Implementing Consistent Technology Use Across a Regional Program
School of Medicine
University of Washington
The Challenges of a Regional Educational Program
When Michael Campion, Director of Academic & Learning Technologies for the UW School of Medicine (SOM), was hired in 2008 to oversee the use of technologies in the medical student curriculum, the two buzz words for the task in front of him were consistency and commonality. Creating this consistency would be a considerable challenge, given the nature of the first and second year course framework at the SOM. The UW SOM is the hub for the WWAMI program, a regional educational program that stretches across a substantial distance, encompassing the states of Washington, Wyoming, Alaska, Montana, and Idaho. In the first year, students are based in a university in one of the five states. All students take the same courses, but the courses are taught locally by faculty at each of the universities. In the second year, students are based in Seattle and take all their courses together. The second-year curriculum is extensive with over 90 credits to complete in just one year.
Campion began with a review of all educational technologies at the School of Medicine. He found that each faculty member was managing his/her own course Web site, usually with the help of a staff member in their department. For faculty, the process was somewhat mysterious and prohibitive in that they had to send their content to another person, who would then create the site. From the student perspective, each course Web site had a different interface and organized course materials differently, which meant they had to learn how to navigate multiple course Web sites and learn how to use a variety of online tools each quarter.

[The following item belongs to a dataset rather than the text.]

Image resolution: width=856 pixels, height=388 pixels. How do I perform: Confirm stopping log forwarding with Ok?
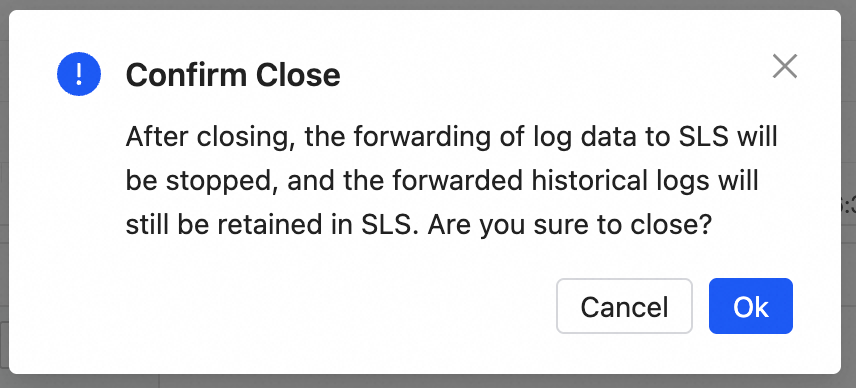751,306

--Nancy Maizels, Professor of Immunology
Providing Feedback and Building a Relationship
Another driving force was the onsite support provided by Learning & Scholarly Technologies (LST). Campion stated, “The fact that the tools are here and local and continually developed, and that we weren’t just buying a product but entering into a relationship with LST was very important.” The provision of support locally means that faculty can get in-person help when carrying out tasks such as building a course Web site, uploading documents, or creating an online quiz. Finally, knowing that the School of Medicine would have some input into future development of the tools was a key factor. This collaborative relationship has already been put into action. Having received feedback from faculty and students that the lack of a calendar function in CommonView was an issue, Campion talked to the staff at LST about integrating the ability to view Google Calendar within a CommonView workspace. Within a couple of months, this functionality was developed and released, in time for the beginning of Autumn quarter classes.
Today, the SOM is using CommonView and GradeBook for all of the first and second year courses in Seattle, and for all courses at the first year WWAMI site in Spokane. Campion’s team is in the process of creating GoPost discussion boards for all courses with the intention of letting faculty decide how or if they want to use them. A number of courses are also using WebQ quizzes and Collect It dropboxes. The plan for next year is to implement the Catalyst Web Tools in each of the five other WWAMI sites.
Benefits to Students and Faculty
In terms of benefits from the student perspective, having a single place online to go to for all their course content has come as a refreshing change. Also, having some consistency in how course materials and content is organized and how the Catalyst Web Tools function from one course to the next means that students no longer have to take time out of their busy schedules to re-learn tool or interface functionality over and over again.
For faculty, Campion highlighted empowerment as the biggest benefit. Faculty appreciate having a structure that they can put their course content into, but they also appreciate having the freedom to work within that structure to suit their own teaching preferences and needs. As Peter Tarczy-Hornoch, Head and Professor of Biomedical & Health Informatics stated, “It’s like going from a manual transmission to an automatic transmission - though you may lose some degree of low level detail control over your Web pages, the trade off is that for the majority of non-technical faculty and staff the new tools enable them to do some very powerful things much more easily with tight integration across the Catalyst Tools.”